# EXTRAIT DU TEXTE
::::
L’Etat a engagé à nouveau le démantèlement de la « jungle » de Calais.

La Ligue des droits de l’Homme ne peut que s’interroger sur la préparation, les modalités et la finalité de cette opération qui intervient, à Calais et ailleurs, après une période de répression souvent brutale à l’encontre des migrants et parfois des militants et bénévoles qui leur viennent en aide.

En amont, peu d’efforts ont été faits pour établir un diagnostic fiable de la situation des personnes et trouver des solutions adaptées. Ainsi les mineurs n’ont pas été mis sous protection et ceux d’entre eux qui souhaitent rejoindre un membre de leur famille en Angleterre ne le pourront toujours pas et reviendront si on les éloigne de Calais. La France n’a ni tenté de renégocier la gestion de sa frontière avec le Royaume-Uni, ni envisagé de ne plus appliquer le règlement Dublin III qui fait peser une menace d’expulsion sur les migrants qui sont entrés dans l’Union européenne par des pays bien peu généreux en ce qui concerne les demandes d’asile.
::::
# Données enregistrées
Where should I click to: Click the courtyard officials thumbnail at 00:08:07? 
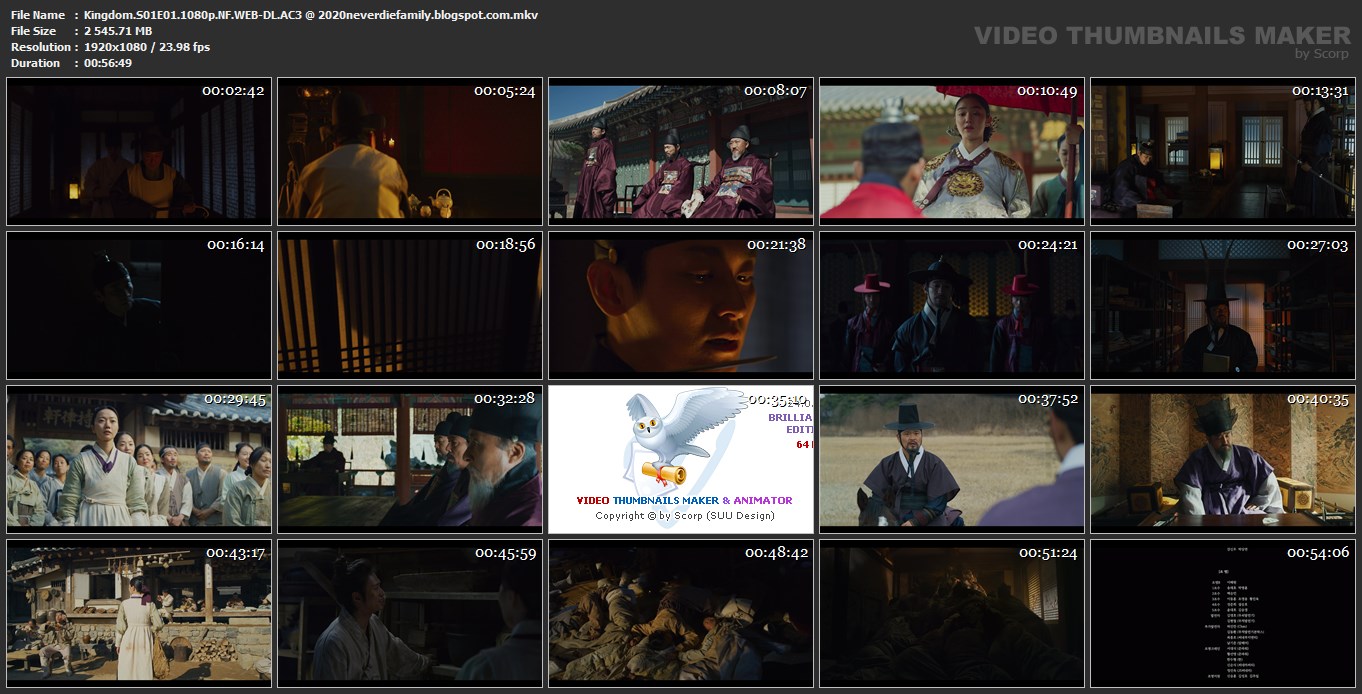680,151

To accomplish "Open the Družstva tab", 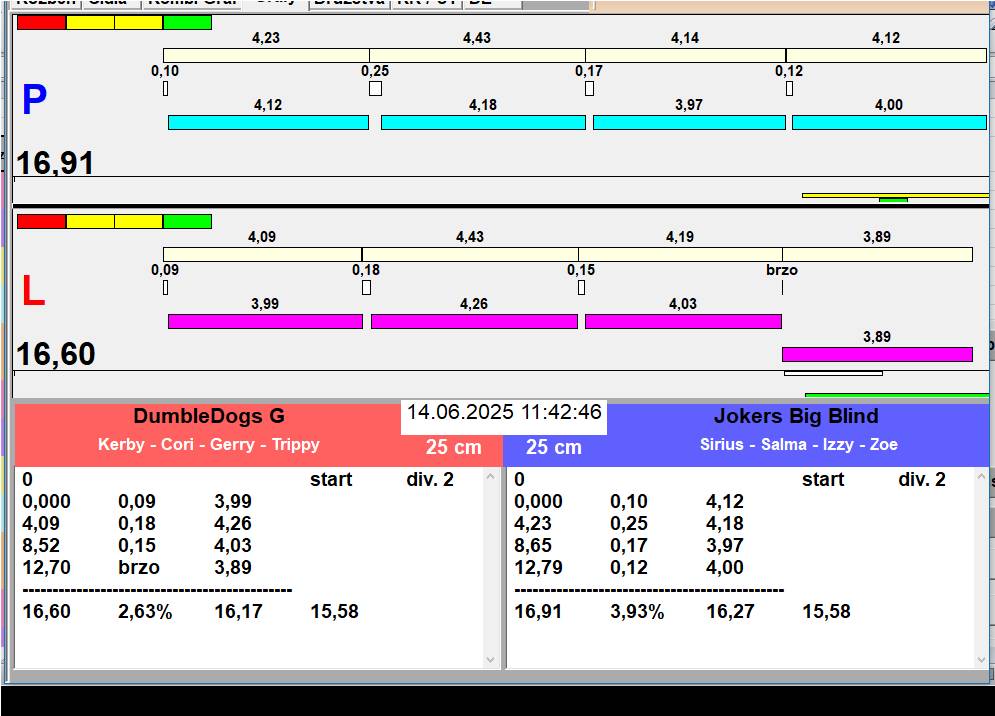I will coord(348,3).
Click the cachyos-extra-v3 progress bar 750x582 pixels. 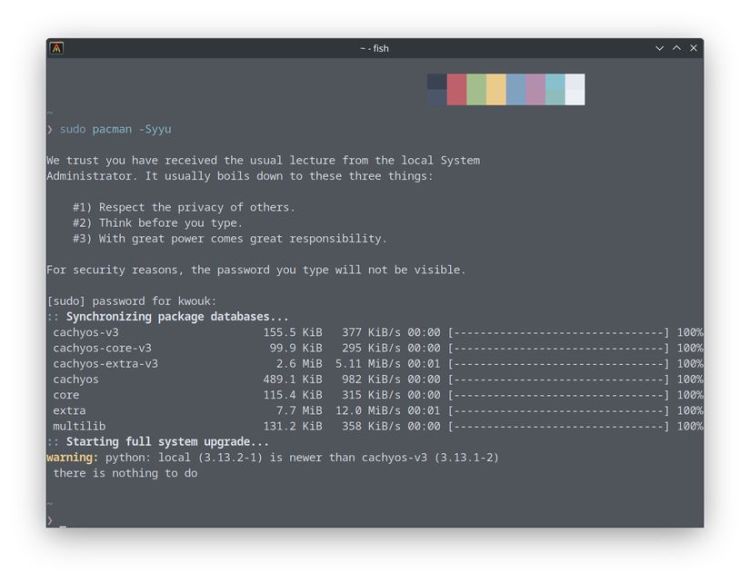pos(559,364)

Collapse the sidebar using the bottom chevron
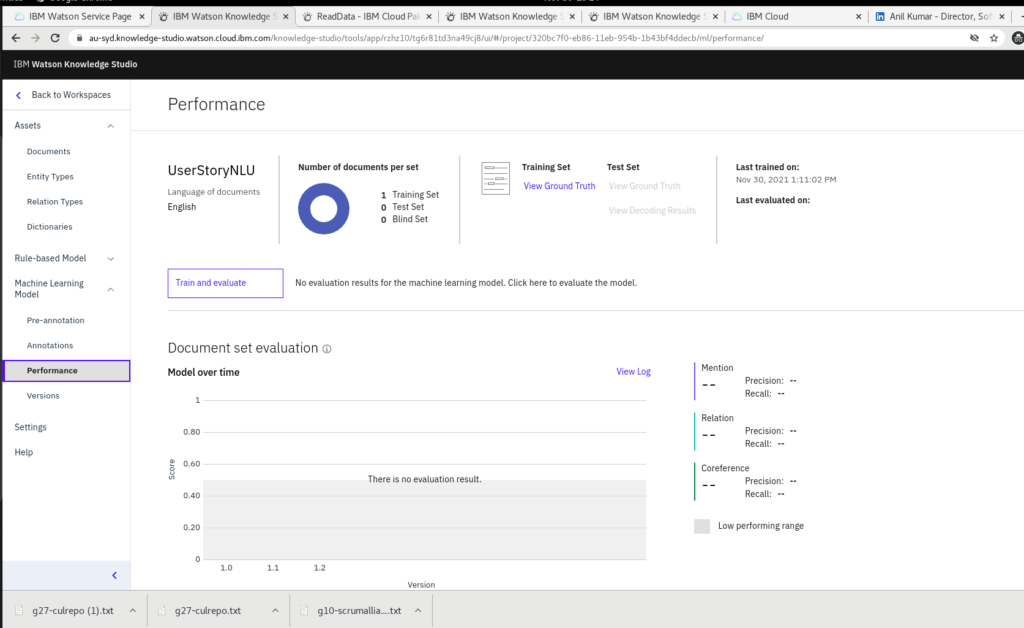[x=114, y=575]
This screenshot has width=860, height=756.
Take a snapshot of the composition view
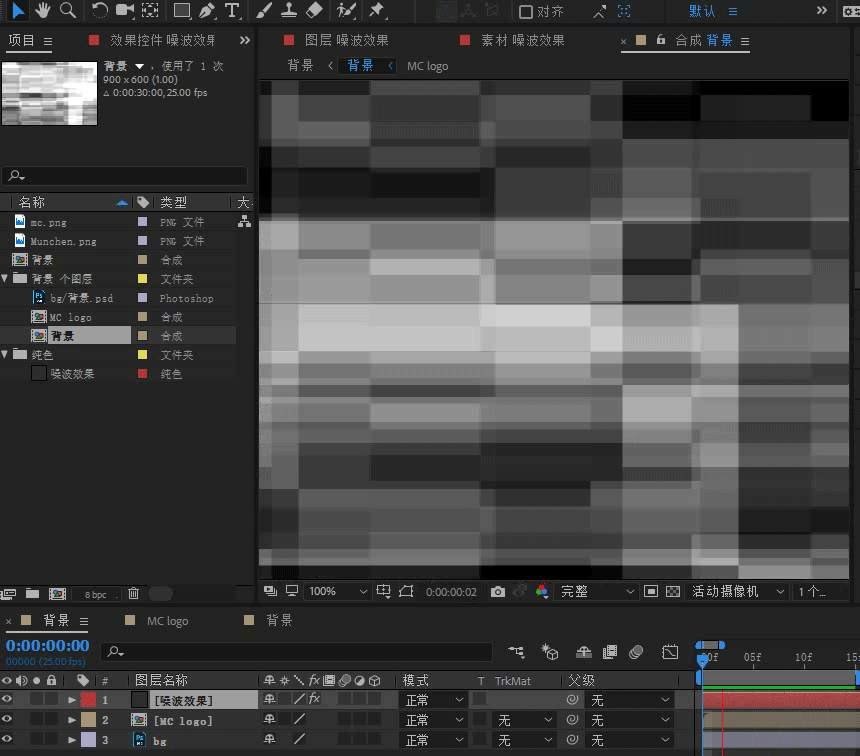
::::
# LISTE DES CONSIGNES
A - Recopiez mot pour mot le passage de l'extrait sur la « jungle » de Calais, depuis « La Ligue des » jusqu'à « viennent en aide. » inclus.
B - Reprenez la rédaction de l'extrait sur la « jungle » de Calais à la suite de sa dernière phrase.

# RÉSULTATS
A -
La Ligue des droits de l’Homme ne peut que s’interroger sur la préparation, les modalités et la finalité de cette opération qui intervient, à Calais et ailleurs, après une période de répression souvent brutale à l’encontre des migrants et parfois des militants et bénévoles qui leur viennent en aide.

B -
Les migrants qui sont en voie d’évacuation, de leur plein gré pour les uns, par la force pour d’autres, sont emmenés vers des centres d’accueil et d’orientation (CAO) répartis sur l’ensemble du territoire. Il faut saluer à cet égard tous les maires, les élus locaux et les citoyens qui se sont engagés pour que cet accueil puisse se réaliser, malgré les campagnes xénophobes et les réactions hostiles fomentées ici et là.

Pour autant ces CAO sont avant tout des « lieux de répit », mis en place pour de courtes durées, qui risquent de ne pas avoir les moyens d’assurer les fonctions qu’on leur a définies : fournir un accompagnement social et faire un tri, souvent discutable, entre ceux qui pourraient avoir le droit de solliciter une protection au titre de l’asile et les autres. Encore faudrait-il que dans ce qui s’apparente à des « hotspots » l’Etat assure l’information, la traduction, l’intervention de juristes, c’est-à-dire les conditions permettant de respecter les droits des personnes, aussi bien que le suivi social, médical et psychologique souvent indispensable pour ces personnes qui ont fui, au péril de leur vie, des situations dramatiques et traumatisantes.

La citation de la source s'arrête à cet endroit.